● **Work instruction**
Write out the data that follows. Keep every character unchanged.

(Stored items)

======

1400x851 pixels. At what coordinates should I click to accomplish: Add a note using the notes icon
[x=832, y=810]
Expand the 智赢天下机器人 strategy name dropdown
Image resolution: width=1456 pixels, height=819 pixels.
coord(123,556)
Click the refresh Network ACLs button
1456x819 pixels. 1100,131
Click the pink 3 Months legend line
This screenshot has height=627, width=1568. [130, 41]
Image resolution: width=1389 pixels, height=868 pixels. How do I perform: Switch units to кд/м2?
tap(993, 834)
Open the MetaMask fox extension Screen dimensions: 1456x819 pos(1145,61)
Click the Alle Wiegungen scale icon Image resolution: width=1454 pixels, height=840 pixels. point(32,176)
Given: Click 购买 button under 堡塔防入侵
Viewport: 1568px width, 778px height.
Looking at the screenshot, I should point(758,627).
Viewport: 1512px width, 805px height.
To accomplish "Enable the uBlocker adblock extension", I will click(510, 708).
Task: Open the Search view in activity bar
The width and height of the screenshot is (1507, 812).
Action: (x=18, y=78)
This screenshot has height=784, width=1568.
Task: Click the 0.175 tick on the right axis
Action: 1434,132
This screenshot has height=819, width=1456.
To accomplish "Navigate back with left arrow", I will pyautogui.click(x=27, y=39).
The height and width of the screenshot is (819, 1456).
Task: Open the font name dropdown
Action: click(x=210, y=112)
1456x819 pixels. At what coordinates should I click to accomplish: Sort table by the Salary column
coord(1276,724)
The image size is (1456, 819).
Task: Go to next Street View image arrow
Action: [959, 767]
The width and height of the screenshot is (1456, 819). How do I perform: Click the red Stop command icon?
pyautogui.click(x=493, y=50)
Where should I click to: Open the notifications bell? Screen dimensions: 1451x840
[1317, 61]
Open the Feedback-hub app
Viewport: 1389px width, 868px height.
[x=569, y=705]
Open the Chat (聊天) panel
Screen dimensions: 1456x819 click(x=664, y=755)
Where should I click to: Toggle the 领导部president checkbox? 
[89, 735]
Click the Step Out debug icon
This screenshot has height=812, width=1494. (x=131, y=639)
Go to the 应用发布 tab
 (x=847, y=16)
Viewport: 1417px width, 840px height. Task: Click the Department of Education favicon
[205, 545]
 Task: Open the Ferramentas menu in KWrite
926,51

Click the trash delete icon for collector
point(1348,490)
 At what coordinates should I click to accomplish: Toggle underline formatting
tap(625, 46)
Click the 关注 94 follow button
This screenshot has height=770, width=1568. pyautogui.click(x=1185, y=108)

======

● **Solution to this exercise**
1400x851 pixels. At what coordinates should I click to accomplish: Add a note using the notes icon
[x=832, y=810]
Expand the 智赢天下机器人 strategy name dropdown
Image resolution: width=1456 pixels, height=819 pixels.
coord(123,556)
Click the refresh Network ACLs button
1456x819 pixels. 1100,131
Click the pink 3 Months legend line
This screenshot has height=627, width=1568. [130, 41]
Image resolution: width=1389 pixels, height=868 pixels. How do I perform: Switch units to кд/м2?
tap(993, 834)
Open the MetaMask fox extension Screen dimensions: 1456x819 pos(1145,61)
Click the Alle Wiegungen scale icon Image resolution: width=1454 pixels, height=840 pixels. point(32,176)
Given: Click 购买 button under 堡塔防入侵
Viewport: 1568px width, 778px height.
Looking at the screenshot, I should point(758,627).
Viewport: 1512px width, 805px height.
To accomplish "Enable the uBlocker adblock extension", I will click(510, 708).
Task: Open the Search view in activity bar
The width and height of the screenshot is (1507, 812).
Action: (x=18, y=78)
This screenshot has height=784, width=1568.
Task: Click the 0.175 tick on the right axis
Action: 1434,132
This screenshot has height=819, width=1456.
To accomplish "Navigate back with left arrow", I will pyautogui.click(x=27, y=39).
The height and width of the screenshot is (819, 1456).
Task: Open the font name dropdown
Action: click(x=210, y=112)
1456x819 pixels. At what coordinates should I click to accomplish: Sort table by the Salary column
coord(1276,724)
The image size is (1456, 819).
Task: Go to next Street View image arrow
Action: [959, 767]
The width and height of the screenshot is (1456, 819). How do I perform: Click the red Stop command icon?
pyautogui.click(x=493, y=50)
Where should I click to: Open the notifications bell? Screen dimensions: 1451x840
[1317, 61]
Open the Feedback-hub app
Viewport: 1389px width, 868px height.
[x=569, y=705]
Open the Chat (聊天) panel
Screen dimensions: 1456x819 click(x=664, y=755)
Where should I click to: Toggle the 领导部president checkbox? 
[89, 735]
Click the Step Out debug icon
This screenshot has height=812, width=1494. (x=131, y=639)
Go to the 应用发布 tab
 (x=847, y=16)
Viewport: 1417px width, 840px height. Task: Click the Department of Education favicon
[205, 545]
 Task: Open the Ferramentas menu in KWrite
926,51

Click the trash delete icon for collector
point(1348,490)
 At what coordinates should I click to accomplish: Toggle underline formatting
tap(625, 46)
Click the 关注 94 follow button
This screenshot has height=770, width=1568. pyautogui.click(x=1185, y=108)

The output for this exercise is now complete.